Item position entries:
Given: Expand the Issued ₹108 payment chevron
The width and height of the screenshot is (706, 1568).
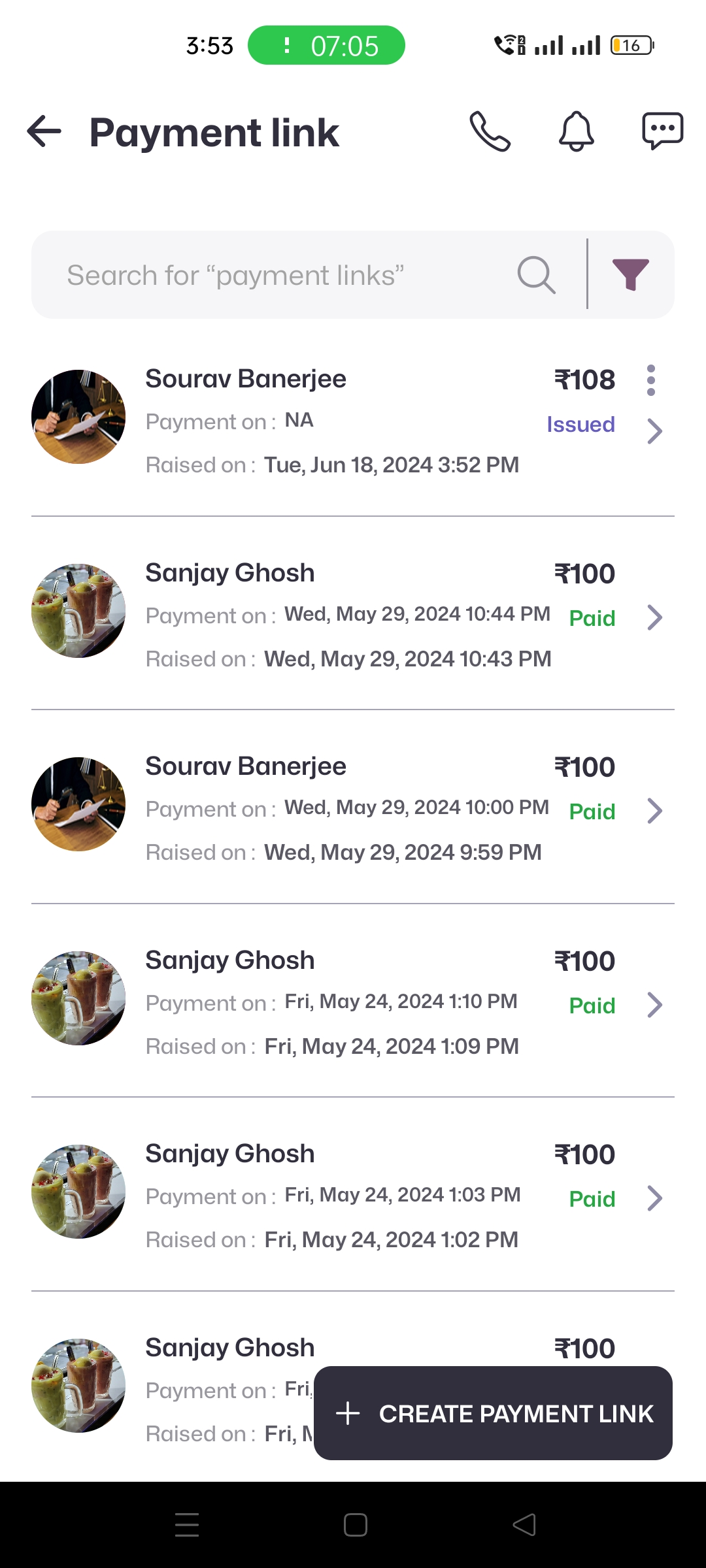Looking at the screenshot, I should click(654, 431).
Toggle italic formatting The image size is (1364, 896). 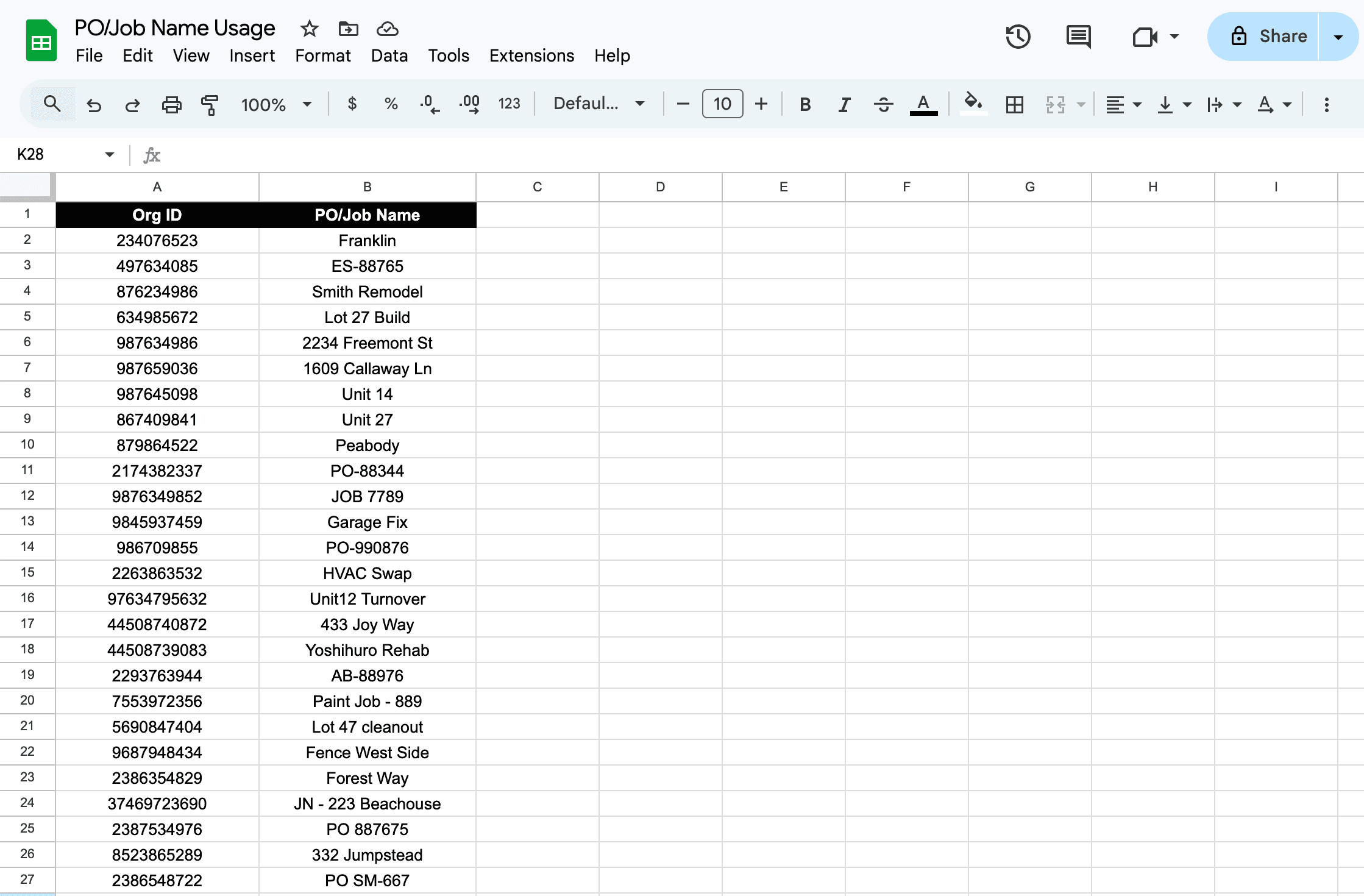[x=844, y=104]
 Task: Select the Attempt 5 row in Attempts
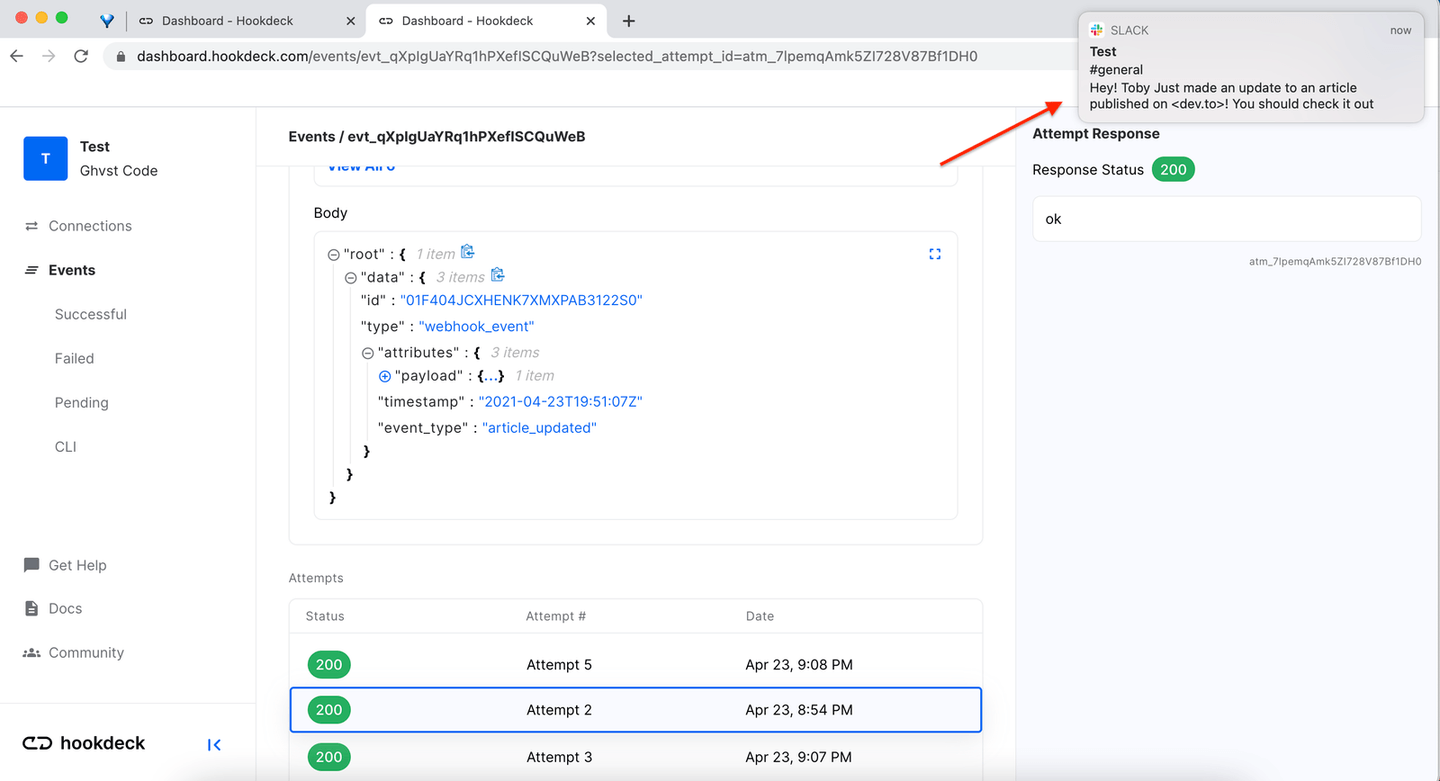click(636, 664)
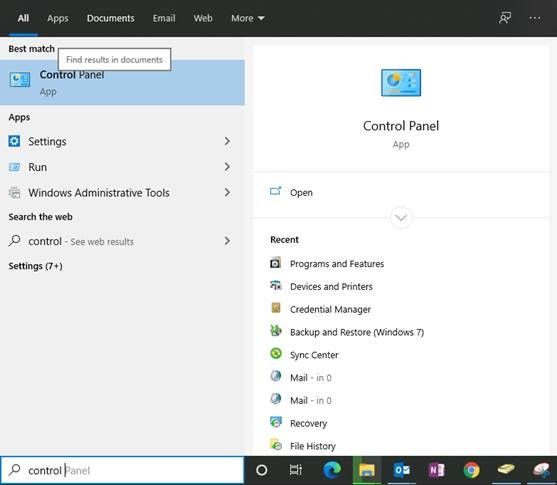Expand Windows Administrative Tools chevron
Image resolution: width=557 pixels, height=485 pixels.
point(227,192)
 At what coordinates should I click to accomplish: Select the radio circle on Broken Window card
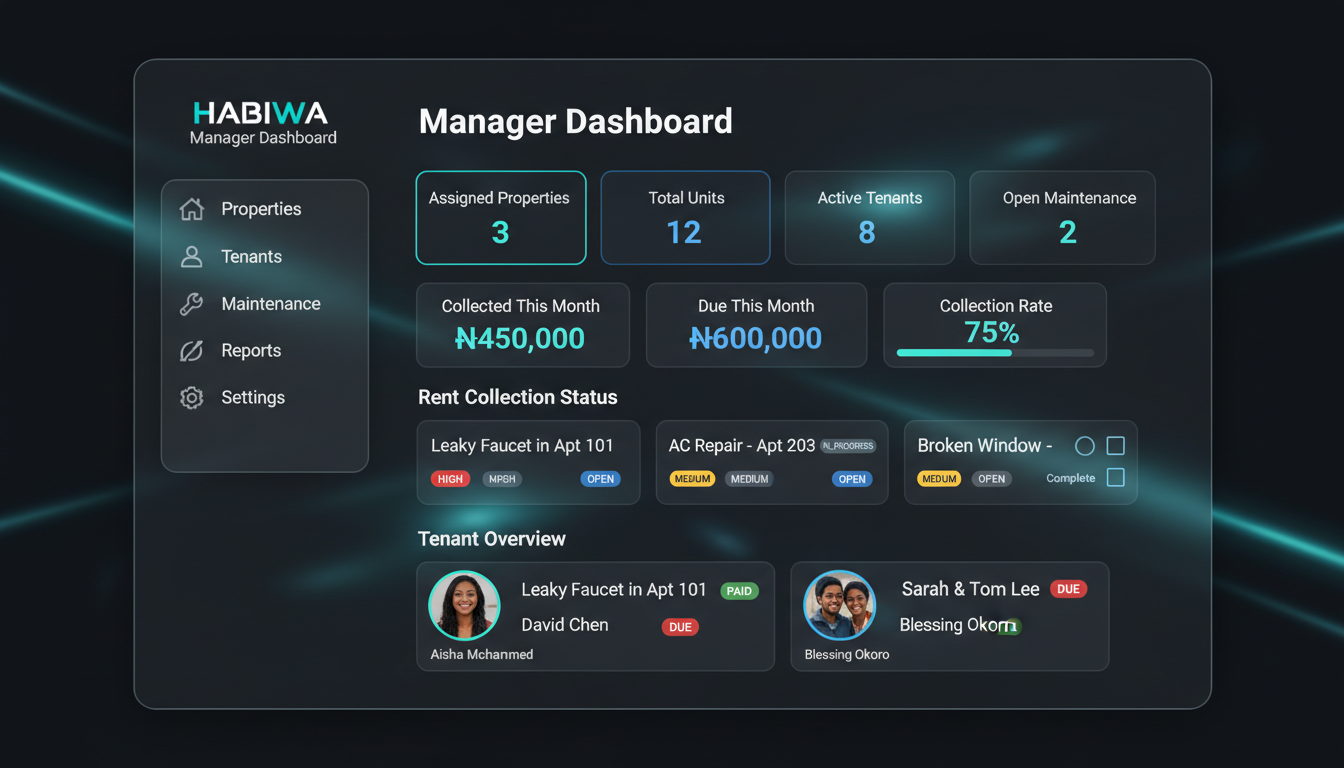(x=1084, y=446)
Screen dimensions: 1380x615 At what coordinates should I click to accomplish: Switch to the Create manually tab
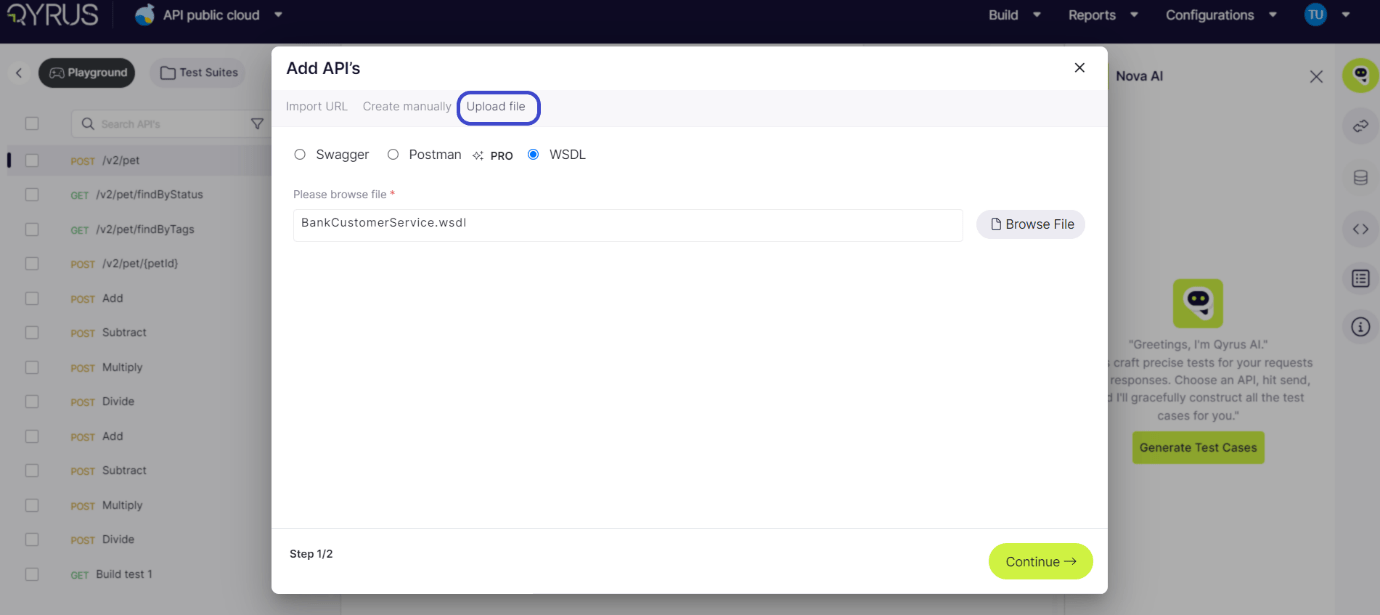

> **Work instructions**:
Transcribe the items word for word, beginning at the line that contains "At what coordinates should I click to accomplish: Select" and continuing through the end of the items. Leave out the pictures.

> **Complete output**:
 At what coordinates should I click to accomplish: Select the radio circle on Broken Window card
(x=1084, y=446)
Screen dimensions: 1380x615 At what coordinates should I click to accomplish: Switch to the Create manually tab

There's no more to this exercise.